WHAT NEEDS TO BE DONE: Print the records below exactly; all of them are needed.

RECORDS FOR THE TASK:
•••
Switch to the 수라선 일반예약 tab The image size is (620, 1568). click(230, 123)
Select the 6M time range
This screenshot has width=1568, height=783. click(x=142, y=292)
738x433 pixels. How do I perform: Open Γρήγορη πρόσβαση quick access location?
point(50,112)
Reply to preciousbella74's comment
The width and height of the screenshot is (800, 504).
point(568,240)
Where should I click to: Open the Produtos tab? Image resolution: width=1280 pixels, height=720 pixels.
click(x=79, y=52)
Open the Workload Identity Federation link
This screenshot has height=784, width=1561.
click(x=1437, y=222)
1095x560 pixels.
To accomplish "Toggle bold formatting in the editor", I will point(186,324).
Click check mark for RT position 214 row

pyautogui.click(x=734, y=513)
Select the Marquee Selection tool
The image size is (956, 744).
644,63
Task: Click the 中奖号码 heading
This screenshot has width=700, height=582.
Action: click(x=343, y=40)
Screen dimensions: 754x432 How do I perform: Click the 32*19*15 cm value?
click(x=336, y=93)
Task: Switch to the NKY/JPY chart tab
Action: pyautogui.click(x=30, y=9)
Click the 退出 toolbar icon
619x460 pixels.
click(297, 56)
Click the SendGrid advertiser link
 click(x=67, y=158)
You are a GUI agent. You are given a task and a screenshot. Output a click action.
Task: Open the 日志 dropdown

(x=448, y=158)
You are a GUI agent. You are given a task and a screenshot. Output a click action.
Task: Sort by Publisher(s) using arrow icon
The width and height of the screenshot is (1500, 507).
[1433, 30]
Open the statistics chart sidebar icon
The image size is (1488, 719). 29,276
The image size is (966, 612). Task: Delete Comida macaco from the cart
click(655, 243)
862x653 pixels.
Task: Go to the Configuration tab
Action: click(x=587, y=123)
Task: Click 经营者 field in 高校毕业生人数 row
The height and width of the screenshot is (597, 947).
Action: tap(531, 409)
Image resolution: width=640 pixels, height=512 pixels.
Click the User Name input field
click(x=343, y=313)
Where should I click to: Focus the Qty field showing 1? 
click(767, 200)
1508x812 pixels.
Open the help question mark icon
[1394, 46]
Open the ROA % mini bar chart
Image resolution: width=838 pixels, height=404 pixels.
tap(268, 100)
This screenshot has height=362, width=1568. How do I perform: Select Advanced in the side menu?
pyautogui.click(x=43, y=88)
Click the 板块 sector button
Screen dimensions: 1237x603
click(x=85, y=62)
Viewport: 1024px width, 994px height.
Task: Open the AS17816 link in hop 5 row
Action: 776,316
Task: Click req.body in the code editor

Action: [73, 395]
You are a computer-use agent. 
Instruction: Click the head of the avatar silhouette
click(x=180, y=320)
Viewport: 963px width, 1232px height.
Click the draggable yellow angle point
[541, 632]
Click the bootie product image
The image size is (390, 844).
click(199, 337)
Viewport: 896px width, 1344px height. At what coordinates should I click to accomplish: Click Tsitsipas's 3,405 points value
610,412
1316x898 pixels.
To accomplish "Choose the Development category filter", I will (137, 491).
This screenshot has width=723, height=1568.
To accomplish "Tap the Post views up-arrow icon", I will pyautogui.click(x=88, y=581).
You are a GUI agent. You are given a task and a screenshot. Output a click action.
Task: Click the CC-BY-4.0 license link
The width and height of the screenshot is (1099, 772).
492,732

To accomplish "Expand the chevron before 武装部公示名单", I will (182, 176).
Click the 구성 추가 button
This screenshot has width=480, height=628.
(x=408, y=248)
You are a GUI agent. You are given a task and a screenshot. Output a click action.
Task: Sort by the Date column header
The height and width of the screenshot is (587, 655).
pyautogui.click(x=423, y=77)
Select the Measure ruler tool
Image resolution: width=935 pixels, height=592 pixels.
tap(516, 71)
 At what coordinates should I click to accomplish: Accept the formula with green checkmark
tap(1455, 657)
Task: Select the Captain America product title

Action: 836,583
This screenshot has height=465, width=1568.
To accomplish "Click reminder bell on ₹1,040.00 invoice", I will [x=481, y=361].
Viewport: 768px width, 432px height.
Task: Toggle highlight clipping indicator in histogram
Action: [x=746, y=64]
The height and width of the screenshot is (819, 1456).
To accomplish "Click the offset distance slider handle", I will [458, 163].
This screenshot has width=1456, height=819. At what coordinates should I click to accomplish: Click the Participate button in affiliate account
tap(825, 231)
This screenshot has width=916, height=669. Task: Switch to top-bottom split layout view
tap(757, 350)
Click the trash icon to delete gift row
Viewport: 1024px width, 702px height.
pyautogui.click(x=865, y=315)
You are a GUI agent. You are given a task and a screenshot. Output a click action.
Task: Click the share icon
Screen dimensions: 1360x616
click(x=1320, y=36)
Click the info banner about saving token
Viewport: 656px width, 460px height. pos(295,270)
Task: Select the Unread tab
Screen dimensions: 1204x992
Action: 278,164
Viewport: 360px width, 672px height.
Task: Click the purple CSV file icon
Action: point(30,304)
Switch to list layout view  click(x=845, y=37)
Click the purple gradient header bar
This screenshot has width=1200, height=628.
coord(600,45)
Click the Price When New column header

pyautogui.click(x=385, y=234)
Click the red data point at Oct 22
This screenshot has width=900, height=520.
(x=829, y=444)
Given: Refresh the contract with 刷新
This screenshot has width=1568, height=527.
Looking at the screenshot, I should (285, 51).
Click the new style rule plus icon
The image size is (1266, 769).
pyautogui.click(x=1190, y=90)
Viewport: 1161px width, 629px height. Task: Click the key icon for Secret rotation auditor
•••
YOUR SOLUTION:
Switch to the 수라선 일반예약 tab The image size is (620, 1568). click(230, 123)
Select the 6M time range
This screenshot has width=1568, height=783. click(x=142, y=292)
738x433 pixels. How do I perform: Open Γρήγορη πρόσβαση quick access location?
point(50,112)
Reply to preciousbella74's comment
The width and height of the screenshot is (800, 504).
point(568,240)
Where should I click to: Open the Produtos tab? Image resolution: width=1280 pixels, height=720 pixels.
click(x=79, y=52)
Open the Workload Identity Federation link
This screenshot has height=784, width=1561.
click(x=1437, y=222)
1095x560 pixels.
To accomplish "Toggle bold formatting in the editor", I will point(186,324).
Click check mark for RT position 214 row

pyautogui.click(x=734, y=513)
Select the Marquee Selection tool
The image size is (956, 744).
644,63
Task: Click the 中奖号码 heading
This screenshot has width=700, height=582.
Action: click(x=343, y=40)
Screen dimensions: 754x432 How do I perform: Click the 32*19*15 cm value?
click(x=336, y=93)
Task: Switch to the NKY/JPY chart tab
Action: pyautogui.click(x=30, y=9)
Click the 退出 toolbar icon
619x460 pixels.
click(297, 56)
Click the SendGrid advertiser link
 click(x=67, y=158)
You are a GUI agent. You are given a task and a screenshot. Output a click action.
Task: Open the 日志 dropdown

(x=448, y=158)
You are a GUI agent. You are given a task and a screenshot. Output a click action.
Task: Sort by Publisher(s) using arrow icon
The width and height of the screenshot is (1500, 507).
[1433, 30]
Open the statistics chart sidebar icon
The image size is (1488, 719). 29,276
The image size is (966, 612). Task: Delete Comida macaco from the cart
click(655, 243)
862x653 pixels.
Task: Go to the Configuration tab
Action: click(x=587, y=123)
Task: Click 经营者 field in 高校毕业生人数 row
The height and width of the screenshot is (597, 947).
Action: tap(531, 409)
Image resolution: width=640 pixels, height=512 pixels.
Click the User Name input field
click(x=343, y=313)
Where should I click to: Focus the Qty field showing 1? 
click(767, 200)
1508x812 pixels.
Open the help question mark icon
[1394, 46]
Open the ROA % mini bar chart
Image resolution: width=838 pixels, height=404 pixels.
tap(268, 100)
This screenshot has height=362, width=1568. How do I perform: Select Advanced in the side menu?
pyautogui.click(x=43, y=88)
Click the 板块 sector button
Screen dimensions: 1237x603
click(x=85, y=62)
Viewport: 1024px width, 994px height.
Task: Open the AS17816 link in hop 5 row
Action: 776,316
Task: Click req.body in the code editor

Action: [73, 395]
You are a computer-use agent. 
Instruction: Click the head of the avatar silhouette
click(x=180, y=320)
Viewport: 963px width, 1232px height.
Click the draggable yellow angle point
[541, 632]
Click the bootie product image
The image size is (390, 844).
click(199, 337)
Viewport: 896px width, 1344px height. At what coordinates should I click to accomplish: Click Tsitsipas's 3,405 points value
610,412
1316x898 pixels.
To accomplish "Choose the Development category filter", I will (137, 491).
This screenshot has width=723, height=1568.
To accomplish "Tap the Post views up-arrow icon", I will pyautogui.click(x=88, y=581).
You are a GUI agent. You are given a task and a screenshot. Output a click action.
Task: Click the CC-BY-4.0 license link
The width and height of the screenshot is (1099, 772).
492,732

To accomplish "Expand the chevron before 武装部公示名单", I will (182, 176).
Click the 구성 추가 button
This screenshot has width=480, height=628.
(x=408, y=248)
You are a GUI agent. You are given a task and a screenshot. Output a click action.
Task: Sort by the Date column header
The height and width of the screenshot is (587, 655).
pyautogui.click(x=423, y=77)
Select the Measure ruler tool
Image resolution: width=935 pixels, height=592 pixels.
tap(516, 71)
 At what coordinates should I click to accomplish: Accept the formula with green checkmark
tap(1455, 657)
Task: Select the Captain America product title

Action: 836,583
This screenshot has height=465, width=1568.
To accomplish "Click reminder bell on ₹1,040.00 invoice", I will [x=481, y=361].
Viewport: 768px width, 432px height.
Task: Toggle highlight clipping indicator in histogram
Action: [x=746, y=64]
The height and width of the screenshot is (819, 1456).
To accomplish "Click the offset distance slider handle", I will [458, 163].
This screenshot has width=1456, height=819. At what coordinates should I click to accomplish: Click the Participate button in affiliate account
tap(825, 231)
This screenshot has width=916, height=669. Task: Switch to top-bottom split layout view
tap(757, 350)
Click the trash icon to delete gift row
Viewport: 1024px width, 702px height.
pyautogui.click(x=865, y=315)
You are a GUI agent. You are given a task and a screenshot. Output a click action.
Task: Click the share icon
Screen dimensions: 1360x616
click(x=1320, y=36)
Click the info banner about saving token
Viewport: 656px width, 460px height. pos(295,270)
Task: Select the Unread tab
Screen dimensions: 1204x992
Action: 278,164
Viewport: 360px width, 672px height.
Task: Click the purple CSV file icon
Action: point(30,304)
Switch to list layout view  click(x=845, y=37)
Click the purple gradient header bar
This screenshot has width=1200, height=628.
coord(600,45)
Click the Price When New column header

pyautogui.click(x=385, y=234)
Click the red data point at Oct 22
This screenshot has width=900, height=520.
(x=829, y=444)
Given: Refresh the contract with 刷新
This screenshot has width=1568, height=527.
Looking at the screenshot, I should (285, 51).
Click the new style rule plus icon
The image size is (1266, 769).
pyautogui.click(x=1190, y=90)
Viewport: 1161px width, 629px height. Task: Click the key icon for Secret rotation auditor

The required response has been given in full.